San Diego’s Imprimis Pharmaceuticals, a maker of compounded drugs, reported a significant increase in revenue for the fourth quarter and full 2015 year.
The company reported revenue of $3.5 million for the fourth quarter, up from $550,000 for the same period in 2014. Due to increased costs associated with administration, sales, and marketing, the company’s net loss also increased for the quarter. The company reported a net loss of $5.1 million for Q4, compared to a net loss of $2.7 million in the same period the prior year.
For the full year, Imprimis reported $9.7 million in revenue, up from $1.7 million in 2014. The company’s net loss was $15.9 million in 2015, compared to a $10.1 million net loss the prior year.
“Following the recent completion of our $12 million capital raise in March, we believe we are well positioned to execute our business strategy as we work with payors, both public and private, to expand our Imprimis Cares program,” Mark L. Baum, CEO of Imprimis, said in a statement. “During 2016, we look forward to furthering our current market share within key therapeutic areas and also introducing new formulations that we believe provide patients with high quality and lower cost drug choices.”

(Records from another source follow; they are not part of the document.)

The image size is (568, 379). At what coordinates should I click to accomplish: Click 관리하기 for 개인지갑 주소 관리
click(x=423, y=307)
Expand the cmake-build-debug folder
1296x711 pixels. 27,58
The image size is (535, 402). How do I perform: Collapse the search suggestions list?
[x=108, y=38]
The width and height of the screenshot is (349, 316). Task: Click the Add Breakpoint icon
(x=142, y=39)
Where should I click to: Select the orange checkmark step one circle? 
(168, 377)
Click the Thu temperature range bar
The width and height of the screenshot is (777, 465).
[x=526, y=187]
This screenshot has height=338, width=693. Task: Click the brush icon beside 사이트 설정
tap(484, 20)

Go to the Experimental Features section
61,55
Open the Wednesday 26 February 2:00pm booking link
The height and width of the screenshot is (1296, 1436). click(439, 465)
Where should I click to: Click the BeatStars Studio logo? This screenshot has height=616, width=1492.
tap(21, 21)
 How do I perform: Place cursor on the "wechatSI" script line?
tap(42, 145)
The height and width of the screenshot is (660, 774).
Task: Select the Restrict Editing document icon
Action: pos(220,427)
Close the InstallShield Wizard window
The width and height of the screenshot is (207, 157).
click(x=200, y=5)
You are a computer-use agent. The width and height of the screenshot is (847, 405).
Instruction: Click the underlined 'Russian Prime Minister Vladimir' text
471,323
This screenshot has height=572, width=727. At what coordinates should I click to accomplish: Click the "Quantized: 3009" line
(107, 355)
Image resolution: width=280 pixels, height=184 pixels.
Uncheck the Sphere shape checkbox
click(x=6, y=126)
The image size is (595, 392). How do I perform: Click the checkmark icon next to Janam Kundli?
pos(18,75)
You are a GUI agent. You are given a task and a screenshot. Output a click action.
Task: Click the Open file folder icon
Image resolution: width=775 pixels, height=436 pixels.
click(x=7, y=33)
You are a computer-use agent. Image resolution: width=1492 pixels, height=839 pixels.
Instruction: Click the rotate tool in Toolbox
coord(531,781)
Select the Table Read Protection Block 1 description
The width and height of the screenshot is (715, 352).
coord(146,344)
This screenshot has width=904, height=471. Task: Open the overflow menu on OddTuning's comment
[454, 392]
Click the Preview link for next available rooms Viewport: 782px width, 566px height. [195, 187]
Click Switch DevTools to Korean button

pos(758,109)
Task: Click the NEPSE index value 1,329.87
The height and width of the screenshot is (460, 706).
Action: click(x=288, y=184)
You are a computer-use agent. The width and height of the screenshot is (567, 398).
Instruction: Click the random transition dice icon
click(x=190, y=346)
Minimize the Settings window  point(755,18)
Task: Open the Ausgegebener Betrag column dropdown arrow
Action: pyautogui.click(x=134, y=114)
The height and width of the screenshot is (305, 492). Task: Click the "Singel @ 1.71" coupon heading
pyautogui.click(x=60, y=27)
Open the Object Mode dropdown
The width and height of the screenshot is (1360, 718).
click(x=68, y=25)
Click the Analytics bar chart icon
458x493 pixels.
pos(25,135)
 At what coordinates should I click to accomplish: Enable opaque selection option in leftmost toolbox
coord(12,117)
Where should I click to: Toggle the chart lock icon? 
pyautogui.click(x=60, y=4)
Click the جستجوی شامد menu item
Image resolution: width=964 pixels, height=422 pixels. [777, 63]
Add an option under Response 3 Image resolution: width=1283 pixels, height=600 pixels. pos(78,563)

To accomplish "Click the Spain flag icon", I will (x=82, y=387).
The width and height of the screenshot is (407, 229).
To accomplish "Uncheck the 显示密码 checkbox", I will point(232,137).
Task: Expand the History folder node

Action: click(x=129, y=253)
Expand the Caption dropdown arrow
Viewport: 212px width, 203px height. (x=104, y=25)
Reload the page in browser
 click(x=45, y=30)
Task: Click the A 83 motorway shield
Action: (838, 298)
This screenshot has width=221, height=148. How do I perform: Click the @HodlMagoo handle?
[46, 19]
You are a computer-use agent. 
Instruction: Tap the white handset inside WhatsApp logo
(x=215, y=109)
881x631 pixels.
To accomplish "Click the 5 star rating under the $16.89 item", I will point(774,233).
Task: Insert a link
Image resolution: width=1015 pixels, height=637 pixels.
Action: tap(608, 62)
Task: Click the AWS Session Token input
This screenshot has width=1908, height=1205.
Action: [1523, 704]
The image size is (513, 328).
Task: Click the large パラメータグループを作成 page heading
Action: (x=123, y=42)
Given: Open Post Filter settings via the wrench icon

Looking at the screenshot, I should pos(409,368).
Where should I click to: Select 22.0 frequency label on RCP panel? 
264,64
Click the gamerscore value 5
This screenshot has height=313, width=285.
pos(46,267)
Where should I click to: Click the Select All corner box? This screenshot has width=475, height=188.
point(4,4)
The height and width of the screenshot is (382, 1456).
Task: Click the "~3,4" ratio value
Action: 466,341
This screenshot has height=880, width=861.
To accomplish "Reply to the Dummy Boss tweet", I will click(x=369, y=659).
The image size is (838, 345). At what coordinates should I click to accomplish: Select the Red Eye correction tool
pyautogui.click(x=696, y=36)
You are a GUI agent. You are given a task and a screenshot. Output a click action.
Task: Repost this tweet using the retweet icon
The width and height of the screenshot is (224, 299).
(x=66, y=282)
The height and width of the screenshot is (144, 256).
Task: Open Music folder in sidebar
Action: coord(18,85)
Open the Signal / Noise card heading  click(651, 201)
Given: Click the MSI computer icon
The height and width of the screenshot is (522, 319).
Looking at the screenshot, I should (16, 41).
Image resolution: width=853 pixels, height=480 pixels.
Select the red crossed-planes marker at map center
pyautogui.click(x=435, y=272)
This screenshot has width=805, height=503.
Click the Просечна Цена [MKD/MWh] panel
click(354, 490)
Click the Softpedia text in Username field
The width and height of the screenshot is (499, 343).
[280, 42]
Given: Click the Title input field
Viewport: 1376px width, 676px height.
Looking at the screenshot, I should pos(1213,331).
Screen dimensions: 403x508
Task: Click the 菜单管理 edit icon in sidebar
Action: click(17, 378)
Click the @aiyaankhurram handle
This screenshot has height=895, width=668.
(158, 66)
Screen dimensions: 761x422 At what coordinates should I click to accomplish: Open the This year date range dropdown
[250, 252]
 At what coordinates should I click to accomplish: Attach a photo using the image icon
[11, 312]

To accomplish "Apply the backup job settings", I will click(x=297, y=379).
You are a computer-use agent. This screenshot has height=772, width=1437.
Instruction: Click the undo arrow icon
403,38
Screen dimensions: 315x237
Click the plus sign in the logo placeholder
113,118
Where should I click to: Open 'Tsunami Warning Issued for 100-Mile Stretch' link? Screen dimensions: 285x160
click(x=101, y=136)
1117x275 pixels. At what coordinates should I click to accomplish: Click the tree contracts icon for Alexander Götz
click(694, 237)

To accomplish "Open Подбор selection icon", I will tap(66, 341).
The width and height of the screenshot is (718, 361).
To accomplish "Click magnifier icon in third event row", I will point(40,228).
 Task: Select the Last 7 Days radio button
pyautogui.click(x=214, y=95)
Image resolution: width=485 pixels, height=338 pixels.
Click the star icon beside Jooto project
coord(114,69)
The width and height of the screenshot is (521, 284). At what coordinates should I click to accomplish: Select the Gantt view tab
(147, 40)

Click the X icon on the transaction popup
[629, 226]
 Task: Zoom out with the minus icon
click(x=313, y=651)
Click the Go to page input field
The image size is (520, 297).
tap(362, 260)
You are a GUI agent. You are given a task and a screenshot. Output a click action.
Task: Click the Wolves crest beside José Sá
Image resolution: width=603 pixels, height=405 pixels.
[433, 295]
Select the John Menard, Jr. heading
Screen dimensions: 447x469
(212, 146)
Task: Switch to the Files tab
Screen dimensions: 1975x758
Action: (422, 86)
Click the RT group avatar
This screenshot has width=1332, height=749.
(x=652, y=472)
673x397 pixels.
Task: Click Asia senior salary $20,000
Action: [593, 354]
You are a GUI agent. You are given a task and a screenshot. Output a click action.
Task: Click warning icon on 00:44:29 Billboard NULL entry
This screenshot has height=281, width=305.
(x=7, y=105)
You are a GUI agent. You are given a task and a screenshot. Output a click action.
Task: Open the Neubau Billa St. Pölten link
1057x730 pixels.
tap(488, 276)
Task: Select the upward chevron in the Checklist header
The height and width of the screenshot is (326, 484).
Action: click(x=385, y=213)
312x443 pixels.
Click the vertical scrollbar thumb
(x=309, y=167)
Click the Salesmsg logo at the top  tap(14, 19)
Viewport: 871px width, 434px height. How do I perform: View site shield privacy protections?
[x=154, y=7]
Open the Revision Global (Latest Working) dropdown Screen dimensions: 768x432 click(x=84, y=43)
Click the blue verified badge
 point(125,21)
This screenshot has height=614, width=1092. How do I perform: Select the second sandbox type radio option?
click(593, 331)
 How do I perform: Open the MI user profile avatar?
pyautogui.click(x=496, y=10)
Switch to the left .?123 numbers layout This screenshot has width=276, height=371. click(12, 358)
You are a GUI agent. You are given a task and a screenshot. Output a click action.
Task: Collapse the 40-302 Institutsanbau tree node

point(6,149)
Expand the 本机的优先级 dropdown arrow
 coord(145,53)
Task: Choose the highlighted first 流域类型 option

The Imprimis Cares program, launched in 2015, aims to offer affordable compounded formulations of expensive drugs. The company started selling an alternative to the infamously expensive Daraprim (made by Turing Pharmaceuticals) late last year. Since Dec. 15, 2015, the company has dispensed more than 7,300 doses, according to a company news release.
“With the expected opening of our FDA-registered outsourcing facilities in Texas and New Jersey, and the expansion of our Imprimis Cares formulary, we believe 2016 will be another year of setting new records and financial milestones, as we continue our march towards profitability," Baum said.